── Dataset rows
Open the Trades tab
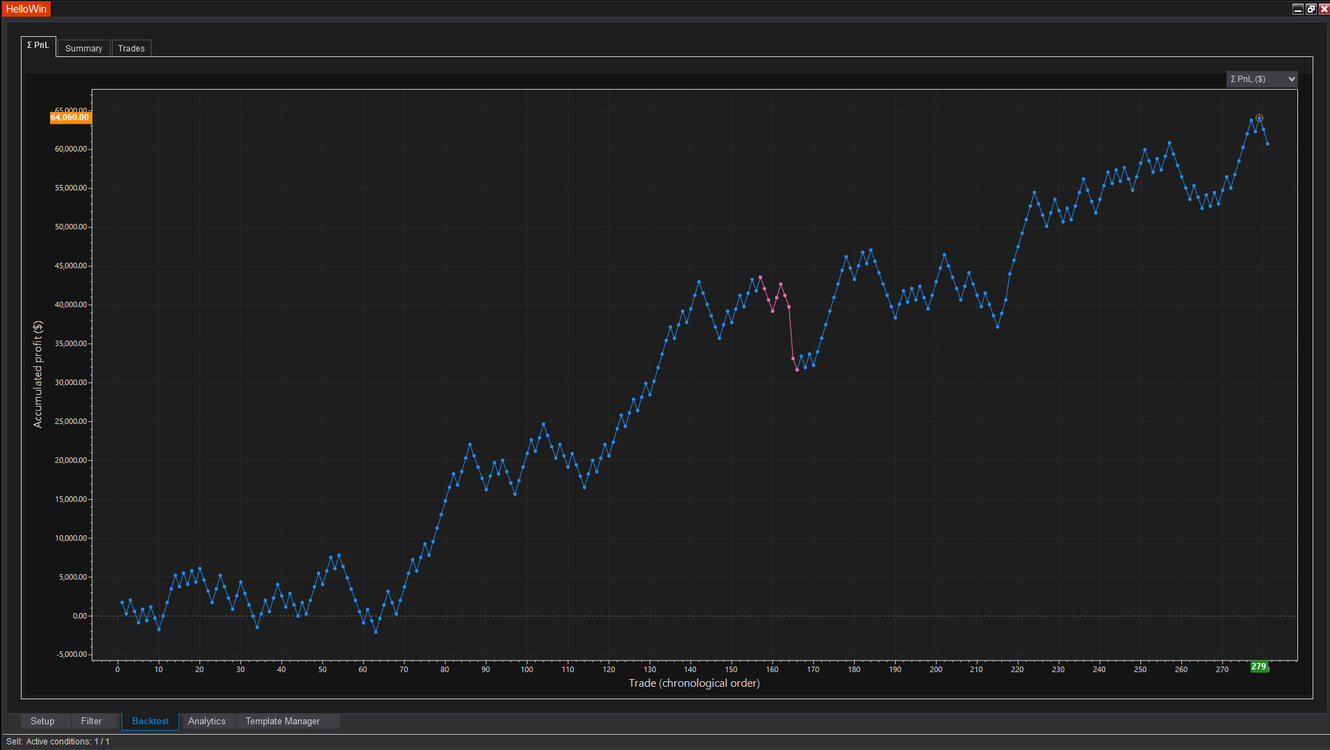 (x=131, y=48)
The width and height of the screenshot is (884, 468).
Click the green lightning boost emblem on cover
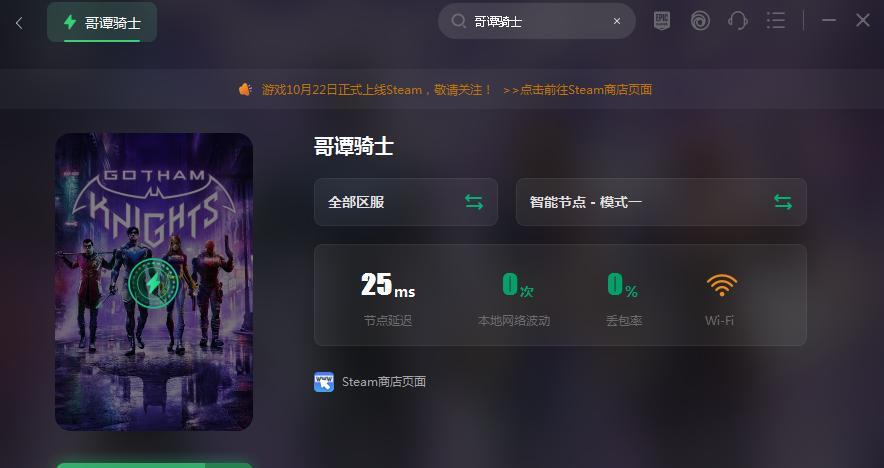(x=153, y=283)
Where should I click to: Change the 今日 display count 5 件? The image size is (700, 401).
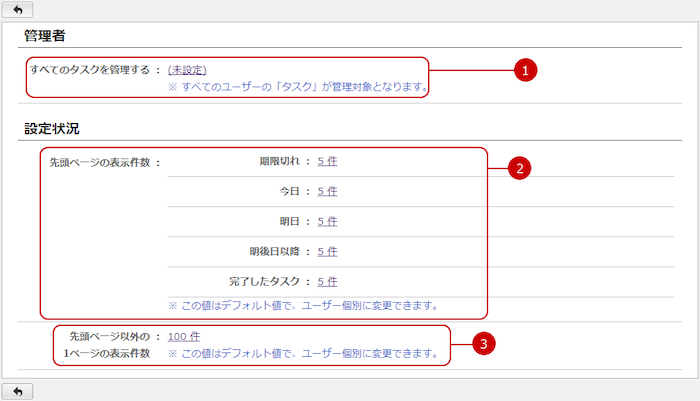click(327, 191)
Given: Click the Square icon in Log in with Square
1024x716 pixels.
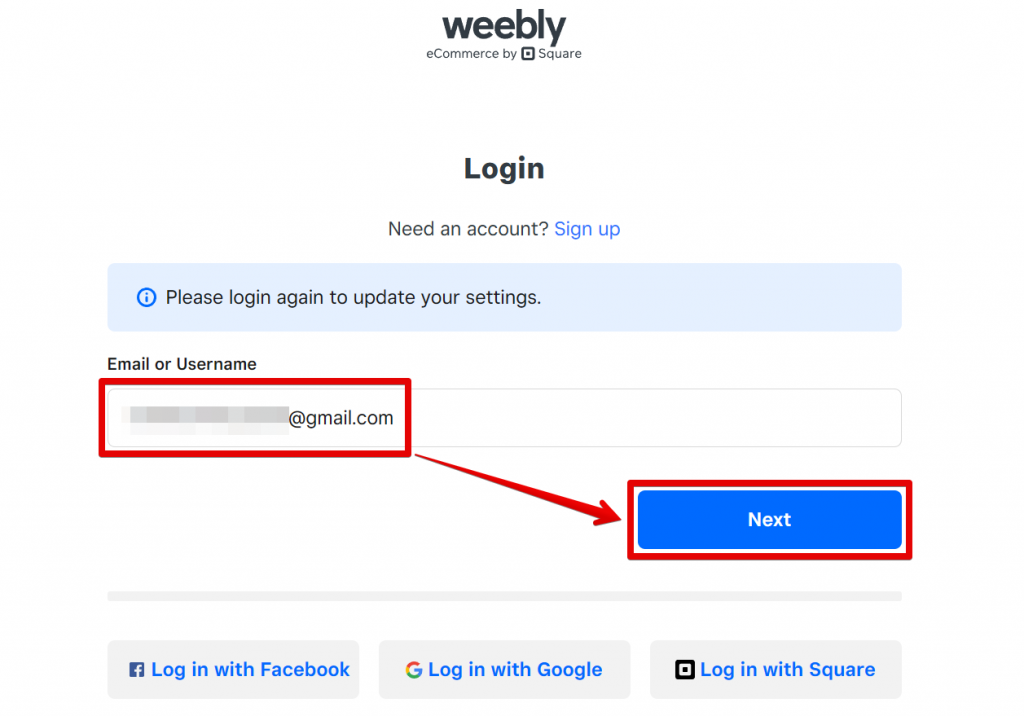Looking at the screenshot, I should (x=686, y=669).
────
-- Exercise instructions --
Format every line of the material as a JSON list of strings, one string per line, omitting blank lines. Leave the pictures out of the answer.

-- Task result --
[
  "Open the Trades tab",
  " (x=131, y=48)",
  "The width and height of the screenshot is (884, 468).",
  "Click the green lightning boost emblem on cover",
  "(x=153, y=283)",
  "Where should I click to: Change the 今日 display count 5 件? The image size is (700, 401).",
  "click(327, 191)",
  "Given: Click the Square icon in Log in with Square",
  "1024x716 pixels.",
  "Looking at the screenshot, I should (x=686, y=669)."
]